- Promotional Poster
- Directed by: Manoj Amarnani
- Produced by: M.A.A. Productions
- Distributed by: Shotformats Digital Production
- Release date: 22 August 2014;
- Country: India
- Language: Hindi

= Life Is Beautiful (2014 film) =

Life Is Beautiful is a 2014 Bollywood film that was directed by Manoj Amarnani, who also starred in the movie. The film was released in India on 22 August 2014 and stars Nancy Brunetta as Amarnani's co-star.

== Plot ==

Raj works in Toronto on a temporary visa and is living with his friend Prem, who resents Raj for invading what little living space he has.
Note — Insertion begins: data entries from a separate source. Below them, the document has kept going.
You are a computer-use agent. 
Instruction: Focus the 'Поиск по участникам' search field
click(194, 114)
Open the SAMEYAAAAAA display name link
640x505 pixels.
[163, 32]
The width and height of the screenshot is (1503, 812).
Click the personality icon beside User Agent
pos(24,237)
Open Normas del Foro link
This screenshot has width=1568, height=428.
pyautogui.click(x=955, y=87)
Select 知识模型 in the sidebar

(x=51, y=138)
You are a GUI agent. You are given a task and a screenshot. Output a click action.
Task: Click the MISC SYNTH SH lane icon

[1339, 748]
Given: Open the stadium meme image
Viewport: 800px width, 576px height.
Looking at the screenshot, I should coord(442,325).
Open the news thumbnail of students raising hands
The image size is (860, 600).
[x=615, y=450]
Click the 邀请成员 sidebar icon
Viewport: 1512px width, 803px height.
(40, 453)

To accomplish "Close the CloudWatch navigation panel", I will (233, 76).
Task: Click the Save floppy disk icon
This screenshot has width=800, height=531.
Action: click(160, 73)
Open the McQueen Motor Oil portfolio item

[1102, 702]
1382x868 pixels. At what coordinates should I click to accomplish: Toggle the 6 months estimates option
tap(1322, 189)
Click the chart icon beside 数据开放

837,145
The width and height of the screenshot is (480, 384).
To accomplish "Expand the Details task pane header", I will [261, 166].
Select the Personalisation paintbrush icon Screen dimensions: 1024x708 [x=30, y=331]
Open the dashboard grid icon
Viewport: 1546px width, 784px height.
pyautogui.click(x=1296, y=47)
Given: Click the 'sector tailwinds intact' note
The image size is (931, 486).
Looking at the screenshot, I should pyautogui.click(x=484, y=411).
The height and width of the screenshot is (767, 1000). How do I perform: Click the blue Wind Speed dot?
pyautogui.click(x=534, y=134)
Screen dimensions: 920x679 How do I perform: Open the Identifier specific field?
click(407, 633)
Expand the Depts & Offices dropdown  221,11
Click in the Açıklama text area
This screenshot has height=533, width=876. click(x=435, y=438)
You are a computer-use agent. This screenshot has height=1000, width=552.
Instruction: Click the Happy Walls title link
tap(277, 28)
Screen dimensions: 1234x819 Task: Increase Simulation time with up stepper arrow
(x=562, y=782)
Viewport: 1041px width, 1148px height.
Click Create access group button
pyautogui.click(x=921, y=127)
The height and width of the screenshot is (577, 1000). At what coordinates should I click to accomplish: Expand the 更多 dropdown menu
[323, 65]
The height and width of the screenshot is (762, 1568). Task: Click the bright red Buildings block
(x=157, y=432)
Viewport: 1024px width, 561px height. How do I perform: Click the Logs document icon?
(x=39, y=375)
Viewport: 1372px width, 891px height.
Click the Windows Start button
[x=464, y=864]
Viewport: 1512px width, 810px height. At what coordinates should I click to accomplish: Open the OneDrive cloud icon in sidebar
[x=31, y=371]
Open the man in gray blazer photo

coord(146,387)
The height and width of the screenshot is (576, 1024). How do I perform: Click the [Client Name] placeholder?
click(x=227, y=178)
When Raj's application for permanent residency in Canada is denied, he decides to marry a complete stranger in hopes of getting approved. The woman, Pia, finds that she has to move in with Raj to make everything look legitimate, but as time passes the two find themselves becoming friends. However all of Raj's plans are potentially ruined when he meets Linda, a woman who makes him doubt his previous actions.

== Cast ==

- Manoj Amarnani for Raj
- Nancy Brunetta for Linda
- Anokhi Dalvi for Pia
- Parth Naik for Prem
- Master Aaryan for Rahul
- Jayiesh Singh for Rohit
- Sunaina Verma for Meghina
- Arjun Jasuja for Keswani
- Shaibal Datta for Jai
- Munish Kumar Joshi
- Kuldip Kumar Joshi

== Singers ==

| No. | Title | Singer(s) | Length |
|---|---|---|---|
| 1. | "Kya Sunaoon" | Sonu Nigam, Shreya Ghoshal |  |
| 2. | "Manzilein Raaste Sab Tere Vaaste" | Udit Narayan, Alka Yagnik |  |
| 3. | "Sajna Ve" | Rahat Fateh Ali Khan |  |
| 4. | "Bezubaan" | Nikhil D'Souza |  |
| 5. | "Soniye Heriye" | Richa Tirupati, Farhad |  |
| 6. | "Kya Bataoon" (Reprise) | Shreya Ghoshal, Sonu Nigam |  |
| 7. | "Mann Bawra" | Naushad Ali |  |

== Reception ==
The Times of India rated the film at 2 stars, writing "Actor Manoj Amarnani juggles the multiple roles of director, background score composer, choreographer and stylist for the film. He dabbles in almost everything and in spite of being a newcomer, manages to make a film that is watchable if not memorable."